Researchers studying olfactory dysfunction and aging in thousands of people say that for older adults, being unable to identify scents may be a predictor of mortality within five years. These startling results are published in PLOS ONE this week.
“We think loss of the sense of smell is like the canary in the coal mine,” University of Chicago’s Jayant Pinto says in a news release. “It doesn’t directly cause death, but it’s a harbinger, an early warning system, that something has already gone badly wrong, that damage has been done.”
As part of the National Social Life, Health and Aging Project (NSHAP), Pinto and colleagues surveyed 3,005 men and women ages 57 to 85 in 2005 through 2006. They assessed their ability to identify five distinct common odors — using odor-dispensing devices called Sniffin’ Sticks (pictured right) — one smell at a time from a set of four choices. Here they are in order of increasing difficulty: peppermint, fish, orange, rose, and leather. Almost three-fourths of the participants were able to identify at least four of the five correctly.

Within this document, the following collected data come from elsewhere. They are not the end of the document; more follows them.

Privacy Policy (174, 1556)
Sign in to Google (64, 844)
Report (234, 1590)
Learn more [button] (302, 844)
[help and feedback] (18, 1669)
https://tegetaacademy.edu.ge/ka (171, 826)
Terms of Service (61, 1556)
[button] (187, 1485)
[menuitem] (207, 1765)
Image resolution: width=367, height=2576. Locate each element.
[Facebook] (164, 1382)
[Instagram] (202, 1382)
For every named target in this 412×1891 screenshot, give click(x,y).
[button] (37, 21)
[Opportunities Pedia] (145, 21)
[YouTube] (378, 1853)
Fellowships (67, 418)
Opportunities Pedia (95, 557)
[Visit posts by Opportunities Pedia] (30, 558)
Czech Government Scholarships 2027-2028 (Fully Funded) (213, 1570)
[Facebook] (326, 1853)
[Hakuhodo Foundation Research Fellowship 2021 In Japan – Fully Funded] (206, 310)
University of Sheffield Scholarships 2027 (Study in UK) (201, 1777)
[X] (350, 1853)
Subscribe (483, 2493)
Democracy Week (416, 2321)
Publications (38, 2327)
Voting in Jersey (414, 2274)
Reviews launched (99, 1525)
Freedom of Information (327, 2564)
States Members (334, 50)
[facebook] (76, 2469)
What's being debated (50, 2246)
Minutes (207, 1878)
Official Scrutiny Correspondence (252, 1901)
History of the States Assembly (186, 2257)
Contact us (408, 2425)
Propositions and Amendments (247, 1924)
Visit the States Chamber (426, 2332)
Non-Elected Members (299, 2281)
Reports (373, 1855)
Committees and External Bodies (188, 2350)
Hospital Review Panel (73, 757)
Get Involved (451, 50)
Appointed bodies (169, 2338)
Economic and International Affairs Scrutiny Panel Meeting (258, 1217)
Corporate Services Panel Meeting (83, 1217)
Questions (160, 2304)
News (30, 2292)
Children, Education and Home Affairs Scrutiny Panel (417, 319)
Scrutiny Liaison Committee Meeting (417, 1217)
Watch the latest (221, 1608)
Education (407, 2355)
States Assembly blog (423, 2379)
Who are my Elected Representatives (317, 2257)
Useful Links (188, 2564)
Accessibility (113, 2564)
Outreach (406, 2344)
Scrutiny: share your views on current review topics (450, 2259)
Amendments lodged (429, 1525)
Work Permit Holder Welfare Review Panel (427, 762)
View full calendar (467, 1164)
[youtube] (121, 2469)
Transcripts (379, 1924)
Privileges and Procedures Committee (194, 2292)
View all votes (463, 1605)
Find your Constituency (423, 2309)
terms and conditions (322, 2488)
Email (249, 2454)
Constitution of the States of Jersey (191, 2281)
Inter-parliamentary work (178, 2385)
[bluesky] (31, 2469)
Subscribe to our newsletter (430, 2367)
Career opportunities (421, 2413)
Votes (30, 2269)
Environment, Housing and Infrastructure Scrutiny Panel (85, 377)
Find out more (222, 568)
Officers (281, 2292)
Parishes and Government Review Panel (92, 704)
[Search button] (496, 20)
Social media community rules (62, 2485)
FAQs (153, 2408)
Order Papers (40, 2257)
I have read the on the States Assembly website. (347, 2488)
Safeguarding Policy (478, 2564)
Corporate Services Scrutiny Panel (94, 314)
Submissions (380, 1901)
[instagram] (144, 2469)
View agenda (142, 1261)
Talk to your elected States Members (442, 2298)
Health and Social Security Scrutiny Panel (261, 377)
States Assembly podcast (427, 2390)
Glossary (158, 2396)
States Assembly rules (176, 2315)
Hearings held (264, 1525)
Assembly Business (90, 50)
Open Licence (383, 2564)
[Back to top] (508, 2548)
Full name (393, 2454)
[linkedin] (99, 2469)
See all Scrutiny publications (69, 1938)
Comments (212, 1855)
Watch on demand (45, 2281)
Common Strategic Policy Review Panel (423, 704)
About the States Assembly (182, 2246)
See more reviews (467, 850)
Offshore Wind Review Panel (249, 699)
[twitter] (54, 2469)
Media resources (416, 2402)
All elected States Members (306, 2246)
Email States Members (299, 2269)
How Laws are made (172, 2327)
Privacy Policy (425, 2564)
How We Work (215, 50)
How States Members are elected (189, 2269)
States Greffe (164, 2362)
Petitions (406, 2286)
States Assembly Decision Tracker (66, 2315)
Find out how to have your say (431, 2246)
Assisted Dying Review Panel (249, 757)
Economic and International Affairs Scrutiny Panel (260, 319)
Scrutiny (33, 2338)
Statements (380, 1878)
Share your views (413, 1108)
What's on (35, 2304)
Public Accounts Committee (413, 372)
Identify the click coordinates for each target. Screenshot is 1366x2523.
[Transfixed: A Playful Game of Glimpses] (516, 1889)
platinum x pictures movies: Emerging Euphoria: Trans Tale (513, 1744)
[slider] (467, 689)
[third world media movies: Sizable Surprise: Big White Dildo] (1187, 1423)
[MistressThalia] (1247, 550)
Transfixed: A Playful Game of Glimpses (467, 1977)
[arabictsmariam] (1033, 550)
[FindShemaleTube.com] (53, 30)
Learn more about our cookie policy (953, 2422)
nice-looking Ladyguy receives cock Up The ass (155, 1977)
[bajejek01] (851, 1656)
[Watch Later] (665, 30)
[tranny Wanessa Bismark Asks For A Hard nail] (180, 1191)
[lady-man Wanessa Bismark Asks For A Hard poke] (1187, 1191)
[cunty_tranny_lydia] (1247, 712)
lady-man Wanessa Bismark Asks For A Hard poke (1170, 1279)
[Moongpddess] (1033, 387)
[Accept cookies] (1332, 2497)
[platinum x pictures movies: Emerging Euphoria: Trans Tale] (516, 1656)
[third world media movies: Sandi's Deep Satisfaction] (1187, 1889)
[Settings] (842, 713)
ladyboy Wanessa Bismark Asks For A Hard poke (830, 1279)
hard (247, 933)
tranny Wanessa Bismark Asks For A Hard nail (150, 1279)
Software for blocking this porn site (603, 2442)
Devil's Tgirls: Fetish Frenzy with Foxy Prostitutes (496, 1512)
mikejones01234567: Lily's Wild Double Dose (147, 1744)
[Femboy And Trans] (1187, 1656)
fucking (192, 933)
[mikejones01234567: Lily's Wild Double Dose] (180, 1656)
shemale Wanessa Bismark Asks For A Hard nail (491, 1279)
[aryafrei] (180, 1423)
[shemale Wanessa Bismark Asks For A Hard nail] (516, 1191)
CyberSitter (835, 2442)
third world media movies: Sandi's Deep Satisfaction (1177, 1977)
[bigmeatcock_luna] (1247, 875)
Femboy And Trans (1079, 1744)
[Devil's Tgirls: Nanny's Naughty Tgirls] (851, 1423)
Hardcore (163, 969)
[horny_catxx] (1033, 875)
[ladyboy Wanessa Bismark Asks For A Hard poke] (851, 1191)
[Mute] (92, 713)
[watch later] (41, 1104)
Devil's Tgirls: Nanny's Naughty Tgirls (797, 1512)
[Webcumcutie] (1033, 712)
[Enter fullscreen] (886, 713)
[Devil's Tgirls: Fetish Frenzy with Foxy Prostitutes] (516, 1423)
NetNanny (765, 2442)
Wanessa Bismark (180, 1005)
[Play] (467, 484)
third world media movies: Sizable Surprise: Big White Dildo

The team checked in on the participants with a second survey during 2010 and 2011. During that five-year gap, 430 of the original 3,005 study subjects had died.
Of the participants who failed the first smelling test, 39 percent had died before the second survey — compared with 19 percent of those with moderate smell loss and 10 percent with a healthy sense of smell. For those already at high risk, lacking a sense of smell more than doubled the probability of death. This was more or less the case even after the researchers adjusted for age, gender, socioeconomic status, overall health, and race. And as expected, performance on the scent test declined steadily with age.
However, it’s unclear precisely how smell loss contributes to mortality. “Obviously, people don’t die just because their olfactory system is damaged,” says study author Martha McClintock from University of Chicago. Although, olfactory dysfunction was better at predicting mortality than a diagnosis of heart failure, cancer, or lung disease.
Although they didn’t investigate the link specifically, the team does have several ideas about why smell loss signals mortality. The olfactory nerve (the only cranial nerve directly exposed to the environment) may serve as a conduit, exposing the central nervous system to pollution, airborne toxins, and pathogens. Additionally, the olfactory system also has stem cells that regenerate, so a decreased ability to identify odors may indicate the body’s inability to rebuild key components that decline with age.
“Of all human senses,” Pinto says, “smell is the most undervalued and underappreciated — until it’s gone.” They hope the findings will lead to a quick and inexpensive way to identify patients most at risk.